| WRITTEN INSTRUCTION 1 |
Answer these questions from the match report:
(a) By Glasner's count, which game in recent weeks was this that his team lost from set pieces?
(b) In what minute did United score their opening goal?
(c) Who did Farke say was taking care of set pieces?
| WRITTEN INSTRUCTION 2 |
Reproduce the match report word for word from "Sometimes less is" up to and including "week in training.".
| WRITTEN INSTRUCTION 3 |
Resume the match report, picking up right after its final sentence.

| EXCERPTED PASSAGE |
# # # # # # #

Glasner said afterwards that the way his team defended set pieces was "a bit embarrassing". In public, he'd spent most of the month preceding this game moaning about the congested fixtures around it, and he now conceded he could have been doing other things. "I start with myself," he said. "I think the preparation was not good enough. Maybe I talked too much about tactics and not the basics." He added, "It's the fourth game in recent weeks losing from set-pieces. It looks like we're not sharp enough and have to show a different set-up or mind set."

What it looked like to me, as Ethan Ampadu wound up the long throw that made United's opening goal in the 38th minute, was that Palace didn't need the distraction of their manager gesticulating at them as they tried to get ready for the bombardment. Glasner was waving, waving at them all and waving at them individually, waving right up until the ball was launched, and if you could transcribe his defenders' thoughts in these moments I imagine you'd read, 'Who's that skinny prick waving at now? Is it me? Is it him? What does he want? Should I be over there? Should he be over there? He's still waving. Who's he fucking waving at? Oh shit, here comes the ball —'

Sometimes less is more. And sometimes less looks more like trust. Earlier in the season, Daniel Farke was asked if Leeds needed a set-piece coach, as if it was impossible to believe Leeds could be a threat from corners and throws without some hip guy popping up in the technical area to wave a tactics board while he micromanaged a group of professional footballers standing forty yards away. Farke answered that assistant coach Eddie Riemer was 'taking care of it'. Part of his answer could also have been that these are, indeed, highly paid professional footballers, and he should be able to trust them to remember during the match what they learned during the week in training.

# # # # # # #

| DATA EXTRACT |

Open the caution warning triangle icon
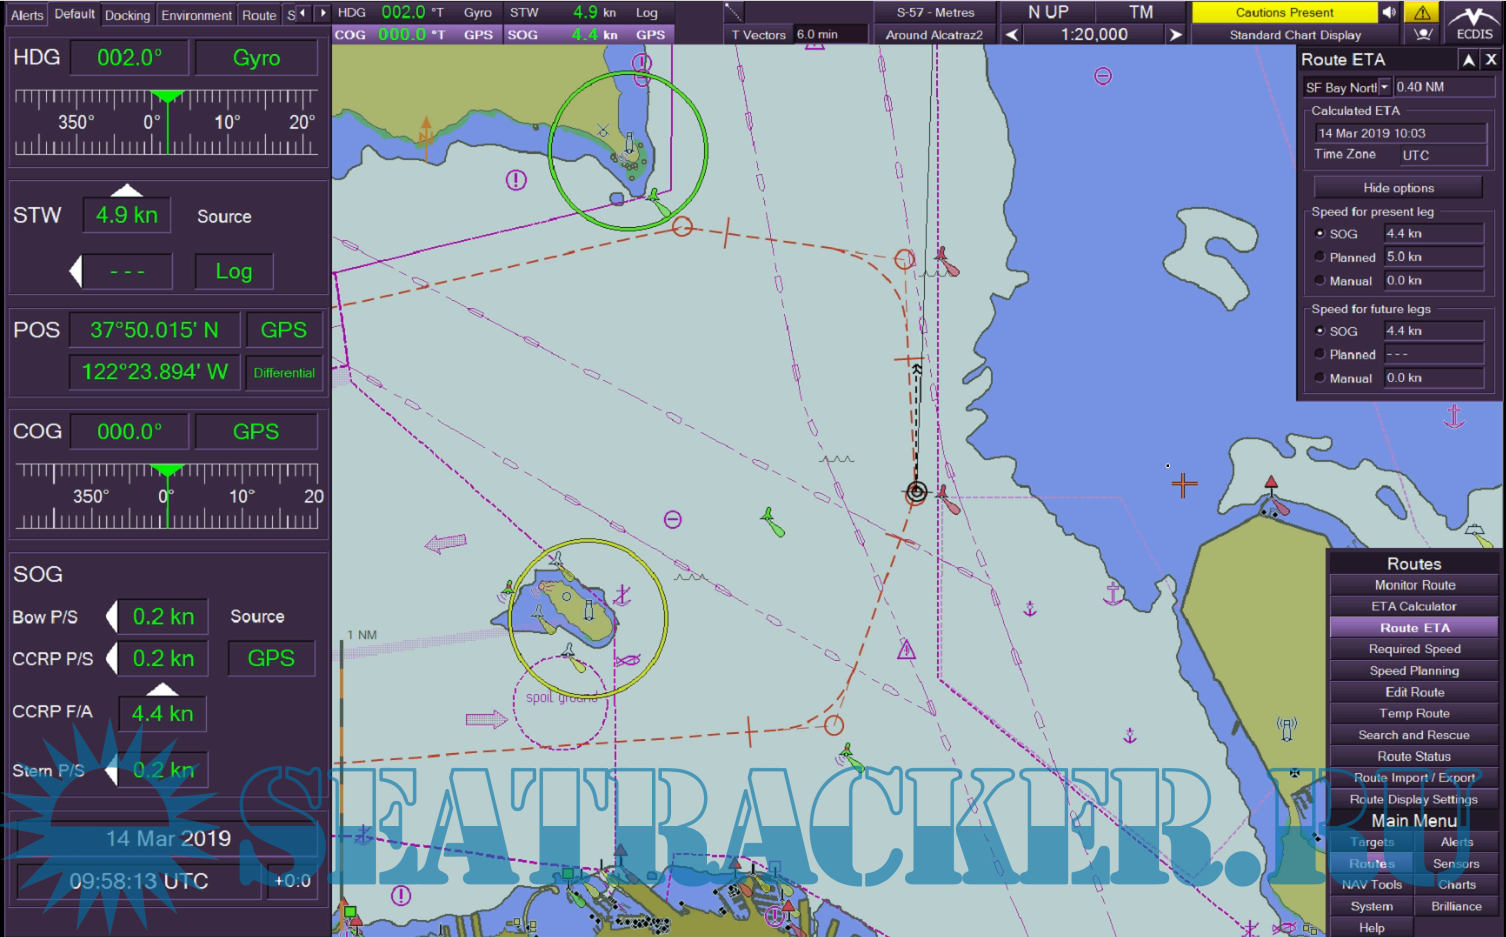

# # # # # # #

| ANSWER 1 |
(a) The fourth game.
(b) The 38th minute.
(c) Assistant coach Eddie Riemer.

| ANSWER 2 |
Sometimes less is more. And sometimes less looks more like trust. Earlier in the season, Daniel Farke was asked if Leeds needed a set-piece coach, as if it was impossible to believe Leeds could be a threat from corners and throws without some hip guy popping up in the technical area to wave a tactics board while he micromanaged a group of professional footballers standing forty yards away. Farke answered that assistant coach Eddie Riemer was 'taking care of it'. Part of his answer could also have been that these are, indeed, highly paid professional footballers, and he should be able to trust them to remember during the match what they learned during the week in training.

| ANSWER 3 |
Leeds have paid the price, sometimes, for leaving games up to the players to sort out while Farke stands at the side and stares quietly. But there's a longer term benefit to letting the players take responsibility for themselves, such as when Ampadu or Joe Rodon spread their arms, mimicking their manager, taking the initiative and calming things down or speeding things up without being asked. You could see the opposite among Crystal Palace's players, who were barely given a moment to think for themselves and so, when they were on their own, came up empty headed.

And about Joe Rodon, on this theme. "We played a back five against the ball, a back four with the ball," Farke said afterwards, explaining one of the night's more startling sights, Rodon overlapping Jayden Bogle to the corner flag and dinking a cross to the back post. "With the ball Joe Rodon was a full-back, at times a bit like a winger ... credit to the players, Joe Rodon has probably never played full-back in his career. To execute with this quality was outstanding."

And he was being left to get on with it, whatever had to be said about this mad scheme said already in training. The idea, Farke said, was to disrupt a 'compact' Palace defence, with help from Brenden Aaronson — in for Ao Tanaka — to stop their dangerous counters. "I asked him before the game," said Farke, "you're the only man in the Premier League who can cover 15km and we need this today." The upshot of all this disruption and prevention was, "to bring us into position to win set-pieces. They're not a gift. You win throw ins, corners, central area for Anton's free-kick."

And then you score them, if you're left in peace to get on with it. After all Glasner's gesticulating, Ampadu's 38th minute throw was flicked on at the front post by a Palace head, and Dominic Calvert-Lewin read the ball's flight perfectly. His controlled first-time shot was right at the goalie but he'd stayed calm and watchful, and you can see the art happening in the slo-mo replays as he moves even slower, but still faster than anybody, shoots again from the rebound, and scores.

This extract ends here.